“Endurance" is the term commonly used to describe fatigue resistance. It allows your body to maintain your chosen workout intensity for as long as possible, or keep any lost intensity as low as possible, and stabilise your athletic technique over a prolonged period of time without fatigue. A typical load for developing endurance is the familiar endurance run, which causes your body to make specific adjustments when done regularly.
Regular endurance training will result in a so-called "athlete's heart". This is mainly due to an expansion of the heart cavities, and, to a lesser extent, hypertrophy of the cardiac chambers. As a result, the heart is able to pump a larger volume of blood under load. Another positive and important effect is the economisation of cardiac output at rest. Increasing the heart’s beating volume can decrease the heart’s beating frequency.
Similar to the adaptation symptoms of the cardiovascular system, respiratory factors are also improved by endurance training. The respiratory minute volume (tidal volume times the respiratory rate) should be mentioned in particular. While untrained individuals primarily increase their respiratory rate under loads, trained individuals increase their respiratory volume.
Even before adaptation symptoms of the cardiovascular system or other organs can appear, changes first take place on a metabolic level – that is, in the cells. An important adaptation to endurance loads is the enlargement and proliferation of the mitochondria ("the cell’s power stations"). As a result, energy release is increased, and glycogen depots in general are also increased, thus increasing the body’s energy depots for ATP/glycogen.

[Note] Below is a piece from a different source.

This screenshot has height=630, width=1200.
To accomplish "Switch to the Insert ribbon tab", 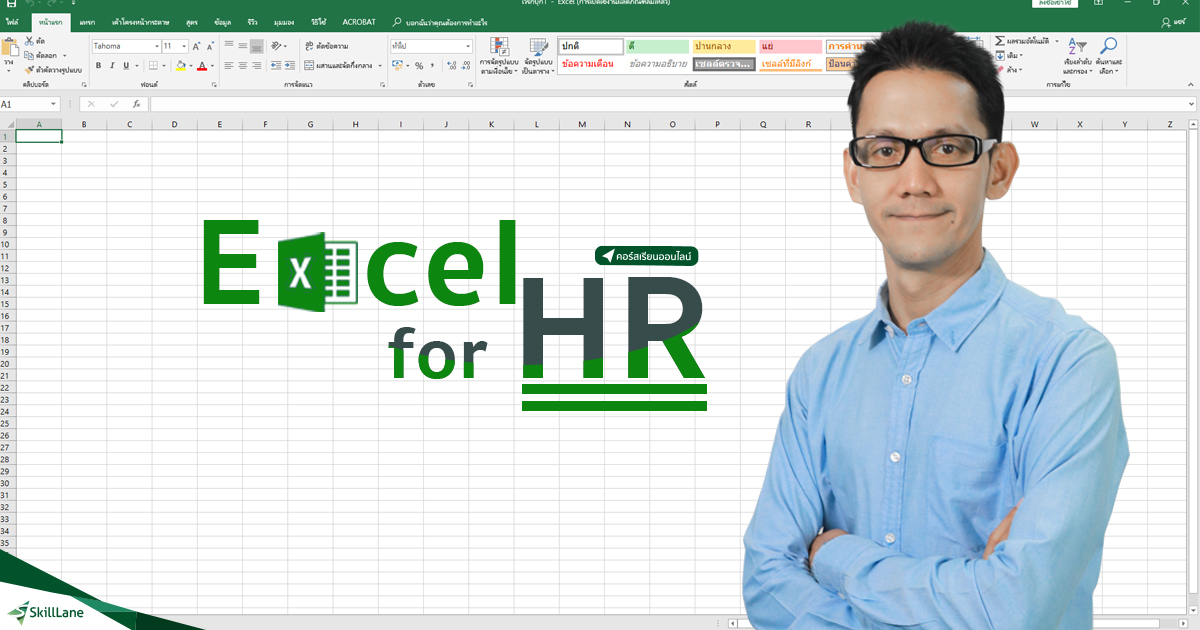I will tap(86, 22).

What you should pay attention to during endurance training
Despite the positive effects of endurance training on the cardiovascular system, it cannot replace strength training. The impact from regular strength training will affect completely different areas of the body, and produce a number of additional beneficial adjustments and effects.
It should also be mentioned that endurance training can also have a negative effect on muscle growth if it is done around strength training, or too intensely and too often. Intense strength training should always come first. If you want to do additional endurance training, then this should be done at a low pulse or intensity to promote regeneration, and improve basic endurance. However, this training should always be done separate from strength training.